Une vie entièreRobert Seethaler
Sabine Wespieser éditeur, 2015, 157 pages
Traduit de l’allemand (Autriche) par Elisabeth Landes (Ein ganzes Leben, 2014)

« Il n’avait alors certes rien à perdre, mais il avait encore quelque chose à gagner. Maintenant, c’était différent. »
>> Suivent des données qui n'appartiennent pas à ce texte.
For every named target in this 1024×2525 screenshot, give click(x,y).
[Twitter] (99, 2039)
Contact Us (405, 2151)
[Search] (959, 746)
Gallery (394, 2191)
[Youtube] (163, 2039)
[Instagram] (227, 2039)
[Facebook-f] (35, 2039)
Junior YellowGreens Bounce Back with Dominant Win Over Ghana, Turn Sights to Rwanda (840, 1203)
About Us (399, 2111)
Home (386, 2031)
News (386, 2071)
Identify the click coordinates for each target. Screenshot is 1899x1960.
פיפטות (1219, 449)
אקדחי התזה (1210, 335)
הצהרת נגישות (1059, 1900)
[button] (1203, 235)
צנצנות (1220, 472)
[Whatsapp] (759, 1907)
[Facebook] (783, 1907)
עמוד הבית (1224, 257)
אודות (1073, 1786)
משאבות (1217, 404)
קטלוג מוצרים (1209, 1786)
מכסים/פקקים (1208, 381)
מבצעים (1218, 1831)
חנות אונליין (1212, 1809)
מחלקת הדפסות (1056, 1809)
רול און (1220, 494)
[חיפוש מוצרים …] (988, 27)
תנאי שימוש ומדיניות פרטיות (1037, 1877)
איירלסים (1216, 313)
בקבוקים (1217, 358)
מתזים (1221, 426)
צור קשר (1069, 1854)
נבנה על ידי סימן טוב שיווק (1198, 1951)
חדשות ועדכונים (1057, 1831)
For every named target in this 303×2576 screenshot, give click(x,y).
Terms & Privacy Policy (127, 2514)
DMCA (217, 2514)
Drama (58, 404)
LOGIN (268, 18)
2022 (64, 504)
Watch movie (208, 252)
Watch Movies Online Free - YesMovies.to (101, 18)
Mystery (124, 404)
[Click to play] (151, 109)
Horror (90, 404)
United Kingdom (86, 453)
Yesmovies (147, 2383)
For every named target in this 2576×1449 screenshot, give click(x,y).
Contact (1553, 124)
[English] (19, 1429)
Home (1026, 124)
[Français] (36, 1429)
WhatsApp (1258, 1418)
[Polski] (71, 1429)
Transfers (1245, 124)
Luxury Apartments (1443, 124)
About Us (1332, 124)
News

J’étais tellement contente de lire à nouveau enfin un roman paru chez Sabine Wespieser, je ne cessais de me réjouir de sa manipulation, ce format de taille parfaite entre mes mains, ce si joli papier, ces finitions discrètes et précises, c’est un vrai luxe, ça en remplit les effets, je savourais; bien sûr le roman en lui-même me décevait, je ne pouvais pas prétendre le contraire, c’était une lutte de maintenir mon attention sur l’histoire d’Andreas Egger dans son tout petit village des montagnes autrichiennes. Je me disais Heidi, Giono, André Vers, quand même, tu sais bien que c’est de la Littérature, d’ailleurs c’est impeccable, tu ne peux pas le nier, construction imparable, pas un mot en trop ni en moins, et ça raconte une vraie histoire, celle d’Une vie entière, d’un homme que le sort ne favorise jamais (euphémisme) mais qui continue, toujours, tel Sisyphe, et comme le souligne la 4° de couv, c’est parfaitement exact que certaines scènes sont très visuelles et marquantes, la déclaration d’amour à Marie notamment, et tu as bien senti aussi le poids de l’économie des mots, comme s’ils constituaient un chapelet qu’il fallait préserver et ne surtout pas trop toucher, alors comment expliques-tu être restée ainsi au bord des pages ? Par le fait, peut-être, que je préfère les défauts, les aspérités, les exagérations. Trois choses absentes chez Robert Seethaler, dont la minutie et l’art du travail bien fait m’ont laissée froide.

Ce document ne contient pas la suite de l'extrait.